Playing on a Saturday has advantages for both fans and the San Diego Bowl Game Association, according to executive director Bruce Binkowski.
“Fans won’t have to leave work early to come to the game” and can “tailgate all day if they want to,” Binkowski told City News Service.
The stadium’s parking lot usually opens four hours before the opening kickoff, but will open at 11 a.m., six hours before the 5 p.m. opening kickoff to accommodate fans driving from Los Angeles for the Trojans‘ first game in San Diego since 1992, Binkowski said.
The attendance will also receive a boost from playing on Saturday because it is the traditional day for college football, Binkowski said.

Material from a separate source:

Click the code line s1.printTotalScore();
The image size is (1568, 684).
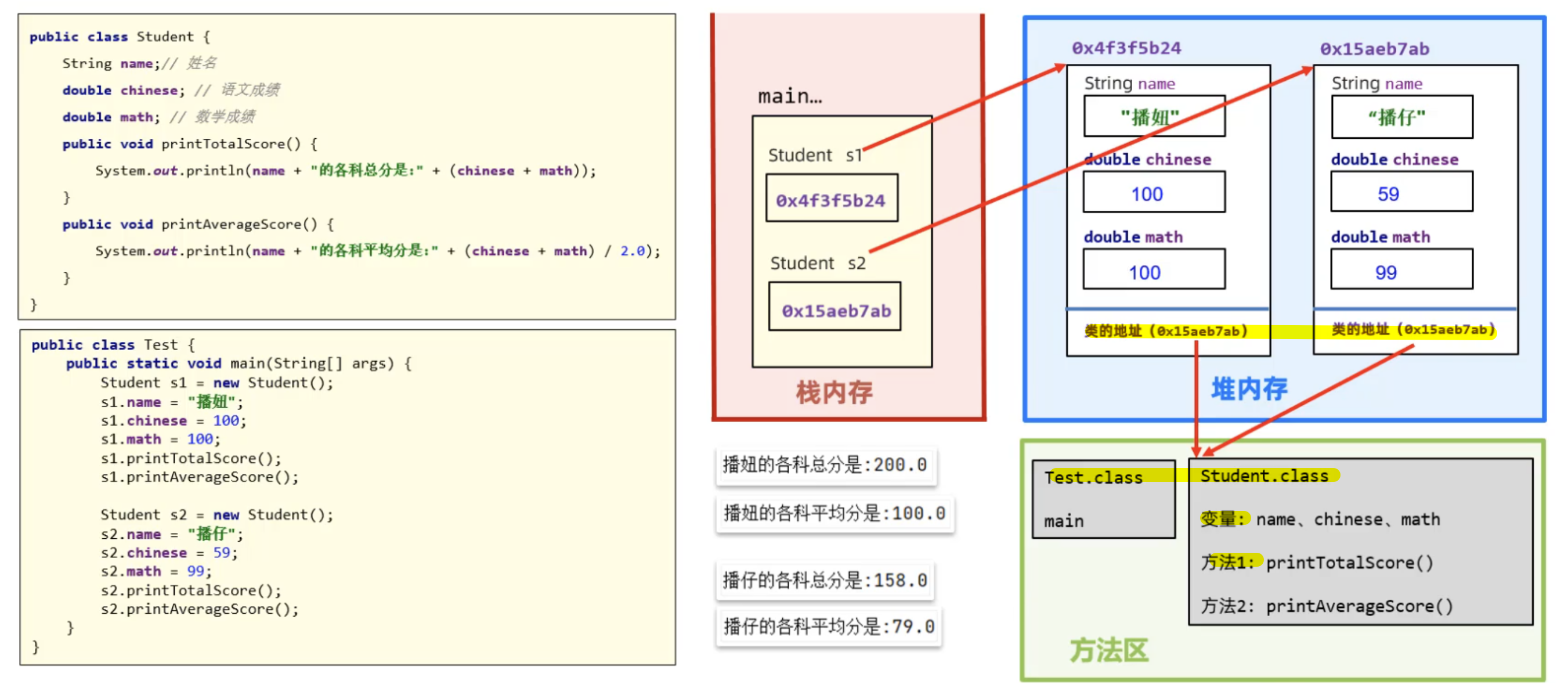click(x=190, y=458)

Scheduling the game on a Saturday is a result of “the way the calendar fell and the way ESPN had openings,” Binkowski said.

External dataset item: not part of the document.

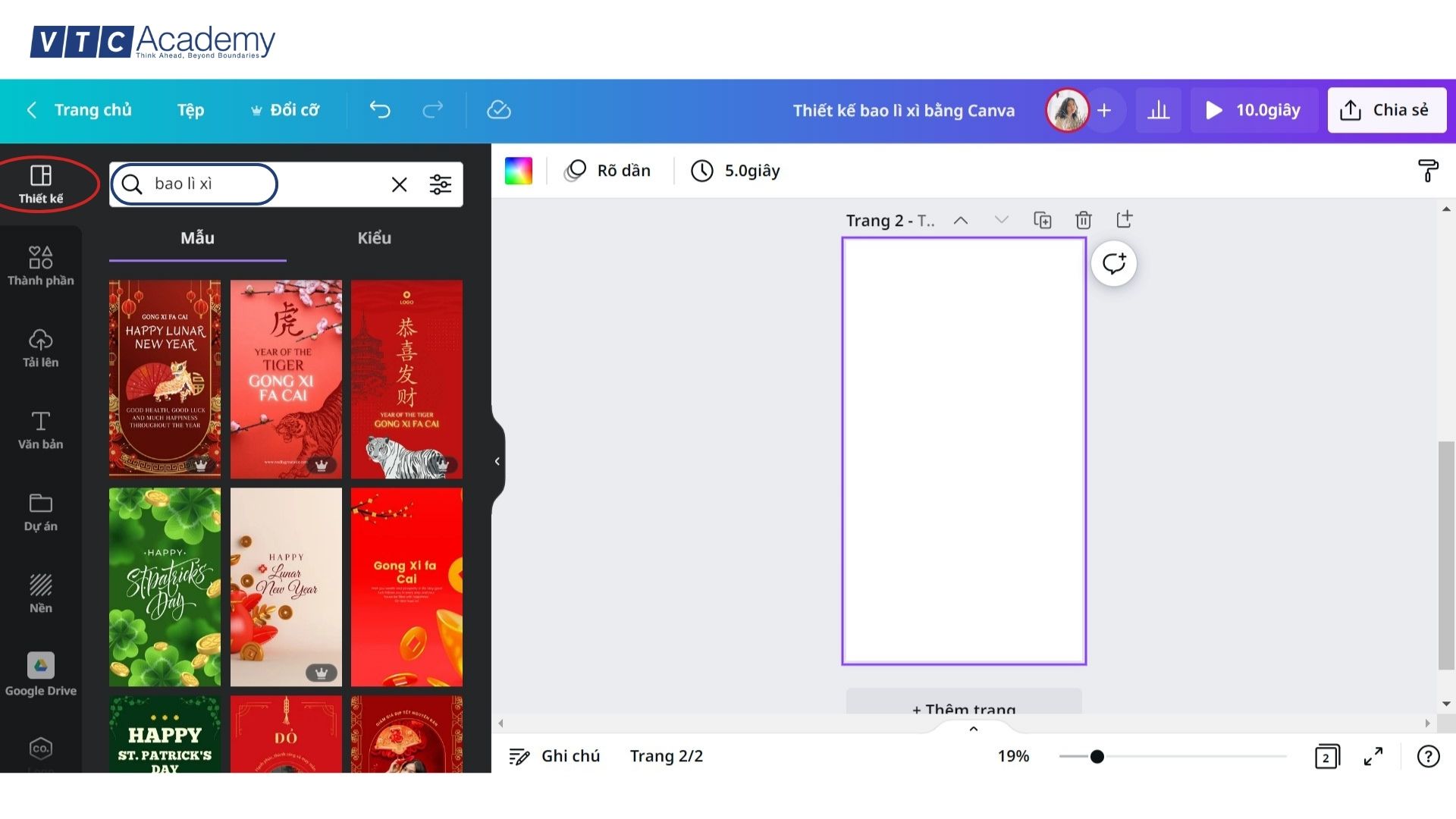Screen dimensions: 1456x819
Task: Open the page color picker swatch
Action: point(519,170)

The game will return to mid-week in the future, Binkowski said.
The planned 5 p.m. opening kickoff means the entire game will be played in prime time in the Eastern and Central time zones, where the bulk of the nation’s population lives, which is expected to mean larger television viewership for ESPN. The game was scheduled to begin at 7:15 p.m. last year and 6:45 p.m. in 2012.
The other time the Holiday Bowl was played on a Saturday was 1990.
The expected attendance in the mid-to-high 50 thousands “would be excellent for us,” Binkowski said.
The announced attendance for the 2013 game between Arizona State and Texas Tech was 52,930, and 55,507 for the 2012 game between UCLA and Baylor, the first to include a team from Los Angeles.
USC sold all 7,000 tickets in its allotment, with its fans buying another 3,000 tickets through the university, Binkowski said. Its opponent, Nebraska, sold all 6,000 tickets it was allotted, Binkowski said.
The Cornhuskers will be the first Big Ten team to play in the game since 1994. The San Diego Bowl Game Association announced in June 2013 that it had signed a six-year agreement with the Big Ten Conference to supply a team beginning with the 2014 game, replacing the Big 12, which had annually supplied a team since 1995.
“We had a great relationship with the Big 12, but we felt it was time for a change,” Binkowski said. “We just thought it was time for a fresh look.”
One reason for the change — “the Big Ten has a lot of alumni in Southern California,” Binkowski said.
Nebraska played in the Holiday Bowl three times while it was a member of the Big 12 Conference, most recently in 2010.
The game is a matchup of two teams with a disproportionate amount of close losses. The Cornhuskers’ 9-3 record includes four- and five-point losses. The 8-4 Trojans lost three games by six or fewer points and twice allowed winning touchdowns with eight seconds or less to play.
The teams have one common opponent, Fresno State, which USC defeated 52- 13 and Nebraska defeated 55-19.
The Cornhuskers will be playing under interim coach Barney Cotton, who was appointed to the position Nov. 30 following the firing of Bo Pelini. Cotton spent the regular season as Nebraska’s associate head coach, run game coordinator and tight ends/offensive line coach.
Mike Riley, who coached the San Diego Chargers from 1999-2001, was appointed as Nebraska’s coach on Dec. 4. He is expected to watch the game from a suite in Qualcomm Stadium.
The ESPN Football Power Index gives USC a 68.5 percent chance of winning. The index ranks teams in the order in which they are most likely to defeat an average Football Bowl Subdivision team on a neutral field. The Trojans are 13th among the 128 FBS teams and the Cornhuskers 31st.